[Direction]
Reproduce every line verbatim, starting at the line containing "I will point(497,160)." and continuing down through the line containing "pos(78,129)", both included.

[Input records]
— begin —

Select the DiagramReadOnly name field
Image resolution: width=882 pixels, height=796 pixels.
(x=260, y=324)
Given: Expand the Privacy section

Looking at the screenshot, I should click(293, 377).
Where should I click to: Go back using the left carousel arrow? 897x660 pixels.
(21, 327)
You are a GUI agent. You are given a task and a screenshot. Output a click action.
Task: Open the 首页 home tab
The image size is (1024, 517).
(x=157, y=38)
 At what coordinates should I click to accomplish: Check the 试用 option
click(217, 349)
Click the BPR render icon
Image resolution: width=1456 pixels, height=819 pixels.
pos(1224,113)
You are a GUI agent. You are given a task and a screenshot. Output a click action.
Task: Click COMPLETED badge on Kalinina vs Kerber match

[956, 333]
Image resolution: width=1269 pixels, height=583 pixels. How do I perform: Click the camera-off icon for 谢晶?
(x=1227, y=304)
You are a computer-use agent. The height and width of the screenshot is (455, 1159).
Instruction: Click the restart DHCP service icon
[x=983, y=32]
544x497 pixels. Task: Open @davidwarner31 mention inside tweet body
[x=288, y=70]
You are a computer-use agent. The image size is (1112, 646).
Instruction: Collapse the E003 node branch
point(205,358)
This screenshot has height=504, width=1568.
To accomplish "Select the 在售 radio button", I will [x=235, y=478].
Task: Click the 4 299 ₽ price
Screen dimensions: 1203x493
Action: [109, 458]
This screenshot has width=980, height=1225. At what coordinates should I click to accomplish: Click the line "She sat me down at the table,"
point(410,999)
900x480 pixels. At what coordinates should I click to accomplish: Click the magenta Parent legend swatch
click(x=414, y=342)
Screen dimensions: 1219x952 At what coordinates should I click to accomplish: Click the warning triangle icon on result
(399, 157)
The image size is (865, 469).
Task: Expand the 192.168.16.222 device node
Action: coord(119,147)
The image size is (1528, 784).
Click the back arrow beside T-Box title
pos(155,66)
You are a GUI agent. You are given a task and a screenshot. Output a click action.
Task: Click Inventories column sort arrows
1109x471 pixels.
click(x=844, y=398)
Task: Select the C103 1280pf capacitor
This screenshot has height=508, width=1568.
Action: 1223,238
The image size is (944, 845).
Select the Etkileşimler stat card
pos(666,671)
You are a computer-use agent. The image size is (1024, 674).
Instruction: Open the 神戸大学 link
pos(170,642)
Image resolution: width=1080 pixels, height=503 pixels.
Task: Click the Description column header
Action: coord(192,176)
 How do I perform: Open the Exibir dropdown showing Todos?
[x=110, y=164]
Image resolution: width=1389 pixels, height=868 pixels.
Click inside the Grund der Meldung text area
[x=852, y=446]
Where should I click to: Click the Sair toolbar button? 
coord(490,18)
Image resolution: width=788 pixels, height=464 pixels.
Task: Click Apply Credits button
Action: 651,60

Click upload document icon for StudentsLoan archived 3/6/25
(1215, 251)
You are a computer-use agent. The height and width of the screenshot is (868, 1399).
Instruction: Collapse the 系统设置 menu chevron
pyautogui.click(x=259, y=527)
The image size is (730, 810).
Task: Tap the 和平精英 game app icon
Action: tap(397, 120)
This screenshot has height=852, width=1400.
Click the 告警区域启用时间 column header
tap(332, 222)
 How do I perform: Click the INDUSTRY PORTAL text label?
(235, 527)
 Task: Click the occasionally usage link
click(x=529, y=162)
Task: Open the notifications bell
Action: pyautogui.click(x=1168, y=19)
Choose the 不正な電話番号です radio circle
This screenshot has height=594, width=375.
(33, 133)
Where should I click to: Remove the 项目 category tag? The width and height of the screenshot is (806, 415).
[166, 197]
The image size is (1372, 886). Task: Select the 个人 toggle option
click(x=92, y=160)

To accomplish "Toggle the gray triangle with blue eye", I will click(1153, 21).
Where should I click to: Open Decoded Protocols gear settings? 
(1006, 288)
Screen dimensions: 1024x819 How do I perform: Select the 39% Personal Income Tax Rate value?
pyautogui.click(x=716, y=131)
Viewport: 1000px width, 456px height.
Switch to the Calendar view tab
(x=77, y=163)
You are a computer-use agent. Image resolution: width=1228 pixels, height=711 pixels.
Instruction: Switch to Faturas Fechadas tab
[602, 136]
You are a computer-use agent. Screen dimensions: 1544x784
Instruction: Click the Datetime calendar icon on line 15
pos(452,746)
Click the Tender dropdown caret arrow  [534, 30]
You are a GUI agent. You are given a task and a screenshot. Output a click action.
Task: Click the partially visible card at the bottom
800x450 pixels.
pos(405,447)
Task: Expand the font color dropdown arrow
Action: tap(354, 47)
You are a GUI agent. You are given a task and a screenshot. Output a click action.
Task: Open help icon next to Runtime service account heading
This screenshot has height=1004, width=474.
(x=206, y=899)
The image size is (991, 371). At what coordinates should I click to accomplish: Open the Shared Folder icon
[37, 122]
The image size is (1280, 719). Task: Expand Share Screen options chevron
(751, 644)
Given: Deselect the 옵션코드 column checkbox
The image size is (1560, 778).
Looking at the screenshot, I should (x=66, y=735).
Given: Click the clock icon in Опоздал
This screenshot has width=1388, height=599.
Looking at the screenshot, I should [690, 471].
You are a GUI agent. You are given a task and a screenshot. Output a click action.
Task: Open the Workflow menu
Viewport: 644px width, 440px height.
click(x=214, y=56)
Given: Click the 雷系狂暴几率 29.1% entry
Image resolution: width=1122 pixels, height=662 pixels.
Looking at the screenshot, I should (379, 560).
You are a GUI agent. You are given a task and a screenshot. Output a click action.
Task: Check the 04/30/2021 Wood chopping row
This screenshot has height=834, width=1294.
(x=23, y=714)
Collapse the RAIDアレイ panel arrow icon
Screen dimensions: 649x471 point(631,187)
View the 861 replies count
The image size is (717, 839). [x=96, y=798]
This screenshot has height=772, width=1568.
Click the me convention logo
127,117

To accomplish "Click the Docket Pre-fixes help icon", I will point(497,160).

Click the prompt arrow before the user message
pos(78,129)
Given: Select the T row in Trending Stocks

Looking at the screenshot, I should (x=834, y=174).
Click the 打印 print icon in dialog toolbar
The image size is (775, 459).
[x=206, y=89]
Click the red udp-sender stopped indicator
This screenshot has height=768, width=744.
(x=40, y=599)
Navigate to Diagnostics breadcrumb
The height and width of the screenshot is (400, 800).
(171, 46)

— end —

[Written response]
To accomplish "Click the Docket Pre-fixes help icon", I will point(497,160).

Click the prompt arrow before the user message
pos(78,129)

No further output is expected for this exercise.